Problem
Suppose $f$ being a holomorphic function and $f(0)=p$ as well as $f'(0)\neq0$. Proof that a positive number $r$ can be found such that the only solution to
$$f(0)=p\,\,,\,\,\,\,\,\,\,\,f:\mathbb{C}\rightarrow \mathbb{C}$$
that satisfies $\left | z \right | \leq r\,\,$ is $\,\,z=0$.

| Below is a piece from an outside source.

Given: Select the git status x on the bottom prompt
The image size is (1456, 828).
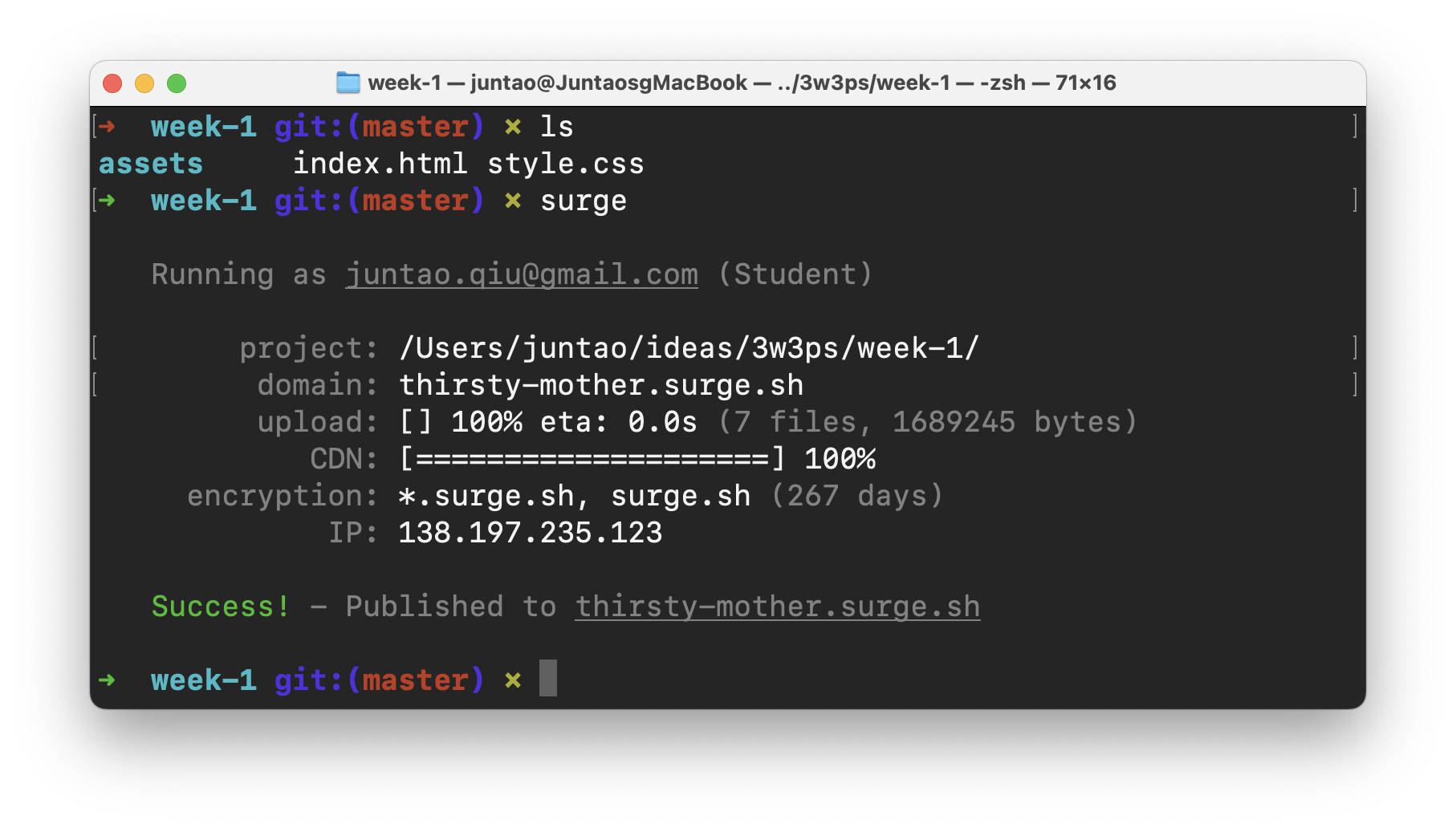Looking at the screenshot, I should click(x=511, y=680).
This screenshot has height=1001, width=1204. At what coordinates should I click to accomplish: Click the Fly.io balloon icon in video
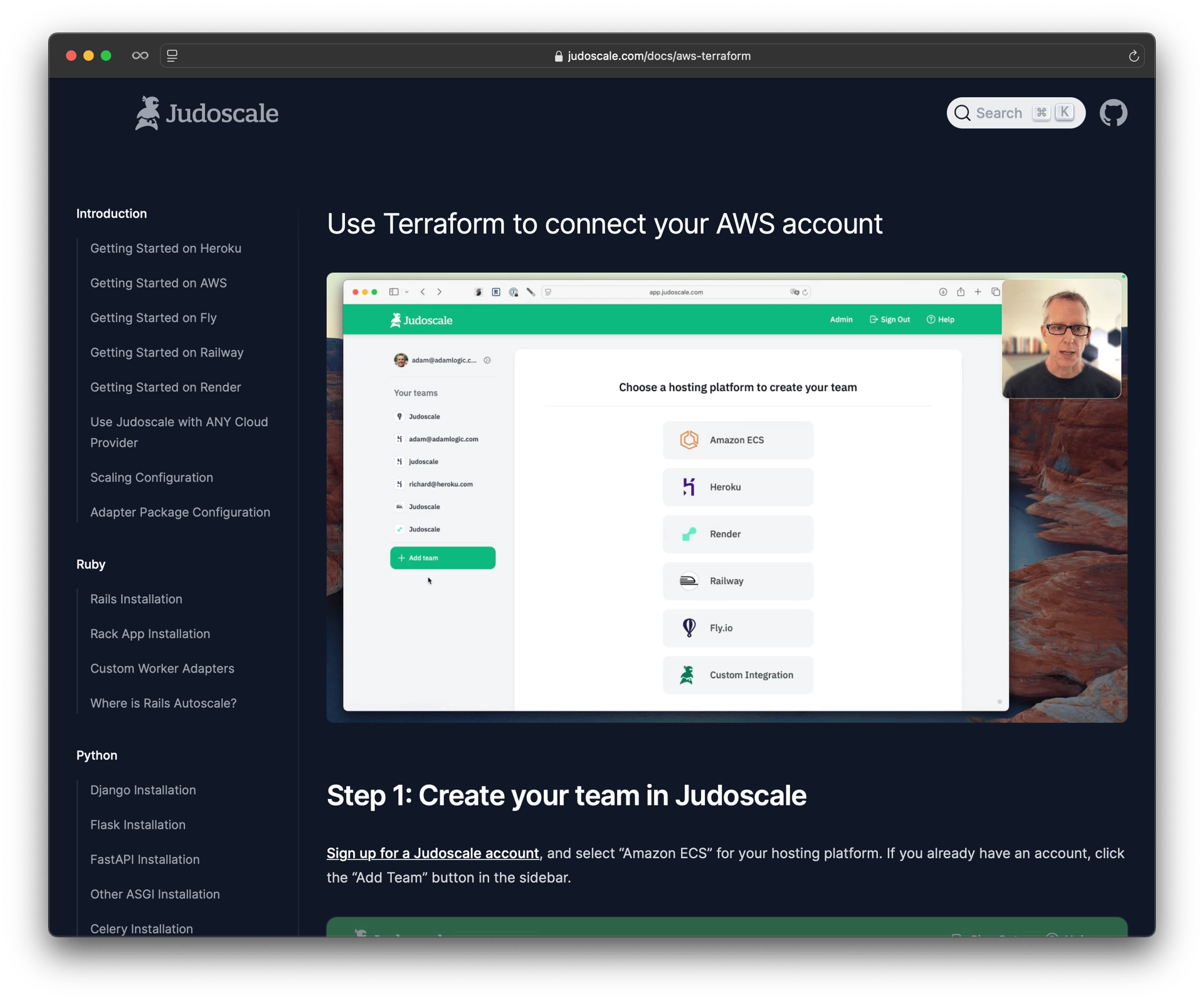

Attempt of Proof. $\,\,\,\,\,\,$ Given Laurent's Theorem which states that if $f$ is a holomorphic function on the annulus $\mathcal{A}(z_0,\,r_{in},\,r_{out})$, where $z_0$ is defined as its centre and $r_{out}$ width of outer radius and $r_{in}$ of inner, the Laurent series of $f$ on $\mathcal{A}$ converges to $f(z)$ on $\mathcal{A}$ :
$$f(z)=\sum_{n=-\infty}^{\infty}a_n(z-z_0)^n \quad :\quad a_n=\int_{\gamma}\frac{f(\omega)}{(\omega-z_0)^{n+1}}d\omega$$
where $\gamma$ is any circle contained within $\mathcal{A}$. Apply $\mathcal{A}(z_0,0,r)$.
Consider two arbitrary points $z_i,\,z_j \in \mathcal{A}$ and obviously $z_i \neq z_j$ therefor. Assume that either of these points imply $f(z)=p\,$. Now, consider the Laurent series :
$$f(z_i)=\sum_{n=-\infty}^{\infty}a_{ni}(z_i-z_0)^n$$ $$f(z_j)=\sum_{n=-\infty}^{\infty}a_{nj}(z_j-z_0)^n.$$
Given that $a_{ni}=\int_{\gamma_i}\frac{f(\omega)}{(\omega-z_0)^{n+1}}d\omega\quad$ and $\quad a_{nj}=\int_{\gamma_j}\frac{f(\omega)}{(\omega-z_0)^{n+1}}d\omega$, $\,\,\,$applying $\gamma_i = \gamma_j$ implies $a_{ni}=a_{nj}:=\hat{a}_n$ and therefore
$$f(z_i)=\sum_{n=-\infty}^{\infty}\hat{a}_n(z_i-z_0)^n$$ $$f(z_j)=\sum_{n=-\infty}^{\infty}\hat{a}_n(z_j-z_0)^n$$.
Consider the difference $f(z_i)-f(z_j)$
$$f(z_i)-f(z_j)=\sum_{n=-\infty}^{\infty}\hat{a}_n\underbrace{\left[(z_i-z_0)^n-(z_j-z_0)^n\right]}_{\neq 0 \,\, \forall n \quad \because \quad z_i \neq z_j}\neq 0$$
and thus, if e.g. $f(z_i)=p$, then $f(z_i)-f(z_j)=p-f(z_j)\neq 0$ and $f(z_j)\neq p\,$. Apply $z_i=0$ and $z_0=0$ Q.E.D
Is this approach made correctly? Thankful for all input.
The proof cannot be correct, as it would show that generally $z_i \ne z_j$ implies that $f(z_i) \ne f(z_j)$, i.e. all holomorphic functions are injective, which is definitely wrong.
Essentially, you assume that for $z \ne 0$ $$ f(z) - f(0)= \sum_{n=1}^\infty a_n \underbrace{z^n}_{\ne 0} $$ must be different from zero. This is a wrong conclusion, a simple counterexample is $f(z) = \sin(z)$.
But it is much simpler: Assume that such a positive number $r$ does not exist. Then for arbitrary $r > 0$ there is some $z \ne 0$ with $|z| < r$ and $f(z) = f(0)$. In particular, there is a sequence $(z_n)$ such that $\lim_{n \to \infty} z_n = 0$ and $$ \forall n: z_n \ne 0 \,, \, f(z_n) = f(0) \, . $$ It follows that $$ f'(0) = \lim_{n \to \infty} \frac{f(z_n) - f(0)}{z_n - 0} = 0 \, , $$ contrary to the assumption.